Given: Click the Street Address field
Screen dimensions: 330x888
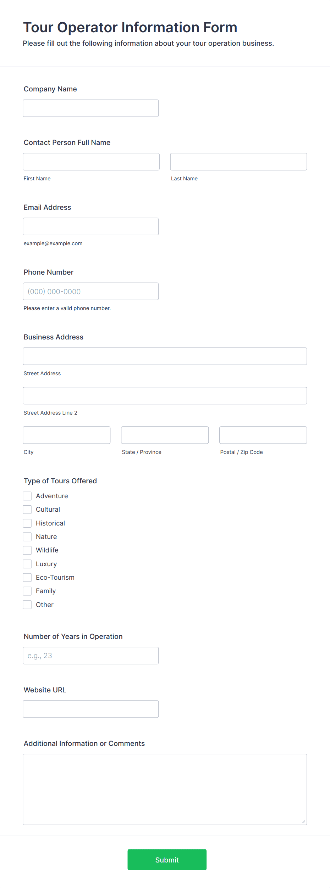Looking at the screenshot, I should point(165,356).
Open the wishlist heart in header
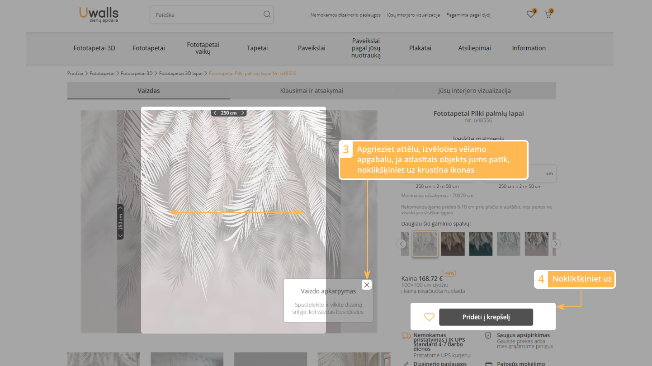The image size is (652, 366). point(530,14)
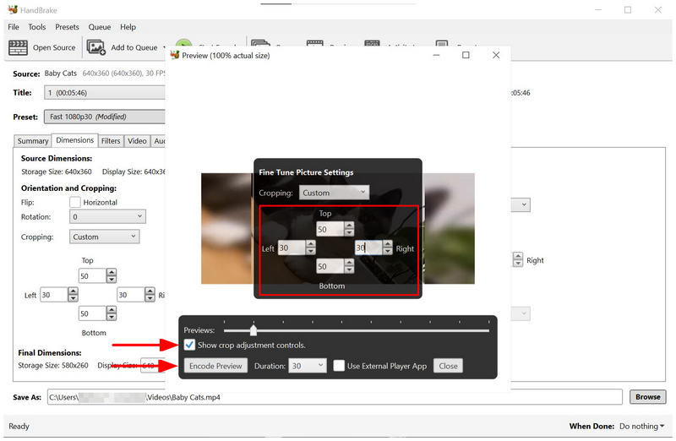Click the HandBrake logo in the Preview title bar
676x441 pixels.
click(x=175, y=55)
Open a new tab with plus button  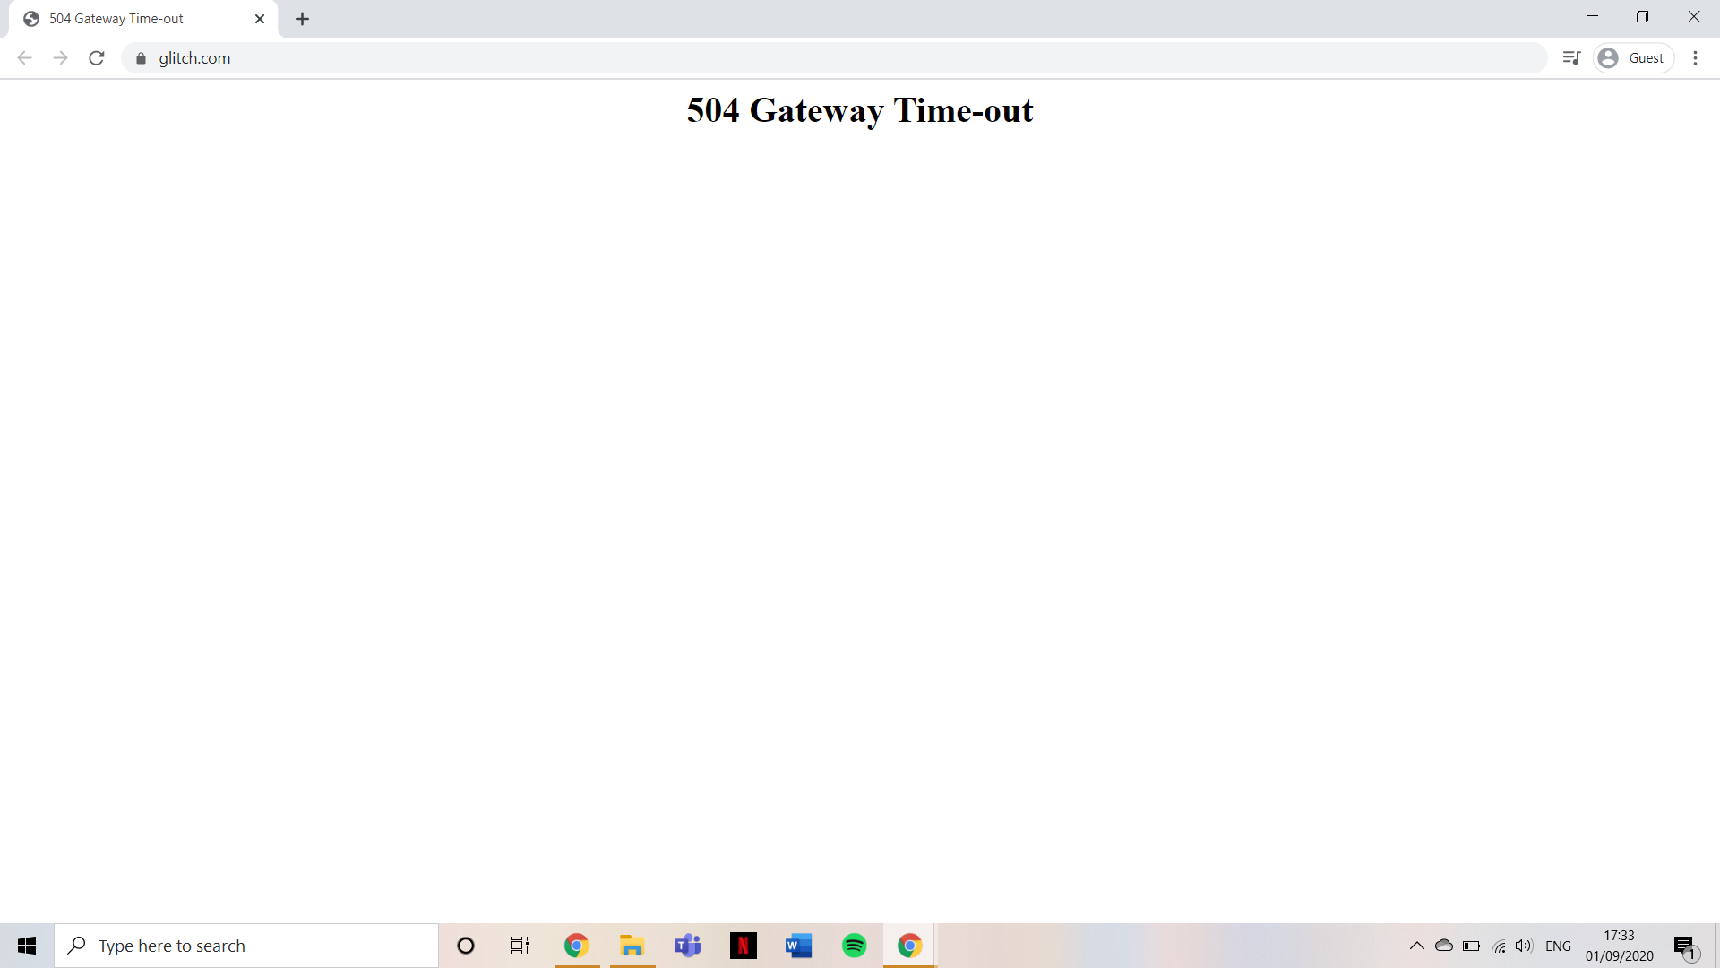pos(303,19)
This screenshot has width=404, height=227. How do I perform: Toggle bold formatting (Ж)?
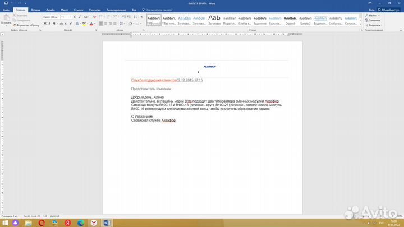[45, 24]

----------

- _设定任务_: 请替换以下各行中的"bold"为"italic"：从含有"This screenshot has"的那一行起，直到全部内容末尾（含首尾两行）。其余内容保持不变，答案中不要包含图片。

- _完整回答_:
This screenshot has width=404, height=227. How do I perform: Toggle italic formatting (Ж)?
[45, 24]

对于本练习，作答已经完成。